Estos dos proyectos podrían servir para lograr que las empresas internacionales —desde las
editoriales hasta las productoras de páginas de internet o de programas o doblajes de radio y
televisión— tengan un apoyo para comunicarse más adecuadamente con su público.
En todo caso, es necesario redactar más diccionarios nacionales y de regionalismos, pues darían
mejor sustento a los futuros diccionarios internacionales. En España, por ejemplo, se editó el
Diccionario del español usual (Manuel Seco et al., Madrid, Aguilar, 1998) en cuyo prólogo se
hace saber que se basa en textos españoles. No hay en cambio, ni parece haberse concebido, un
diccionario de españolismos, como si únicamente existieran mexicanismos, cubanismos,
argentinismos y otros ismos.
Cuando el lector compra un diccionario, puede suponer que allí está la verdad indiscutible. Así lo
narra García Márquez en el prólogo del Clave, a propósito de su abuelo, quien consultó “con
atención infantil” un diccionario:
comparó los dibujos, y entonces supo él y supe yo para siempre la diferencia entre un dromedario
y un camello. Al final me puso el mamotreto en el regazo y me dijo:
—Este libro no sólo lo sabe todo, sino que es el único que nunca se equivoca.

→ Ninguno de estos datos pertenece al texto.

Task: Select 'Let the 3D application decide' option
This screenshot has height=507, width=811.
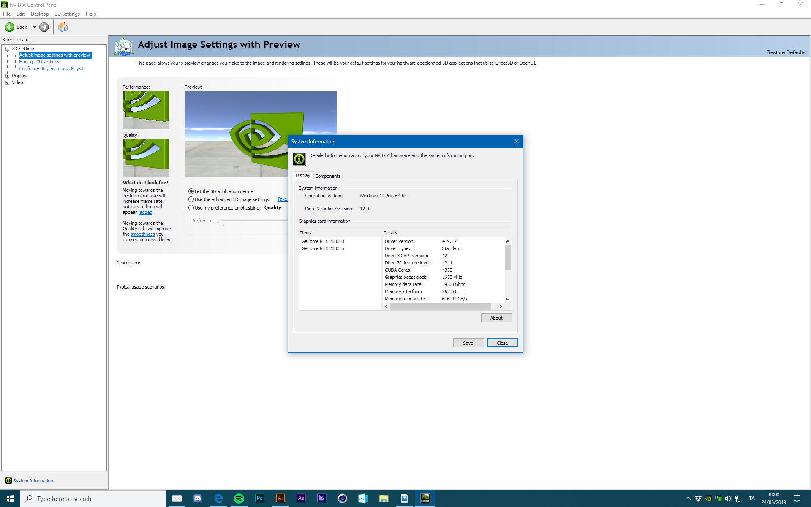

Más adelante, García Márquez, ya alfabetizado, rectifica la afirmación del abuelo y apunta al
problema básico de los diccionarios españoles. Cuando consultó en otro diccionario la palabra
amarillo, la encontró “descrita de este modo simple: del color del limón. Quedé en las tinieblas,
pues en las Américas el limón es de color verde”.
La Real Academia y las academias americanas están redactando un diccionario general de
americanismos. Habría que proponer en su lugar uno general de regionalismos donde se
incluyeran los de España. El lector americano puede colaborar. Basta con que abra el drae y
marque las palabras y acepciones que no usa o no conoce, y que no tienen indicación geográfica.
Lo más probable es que sean españolismos.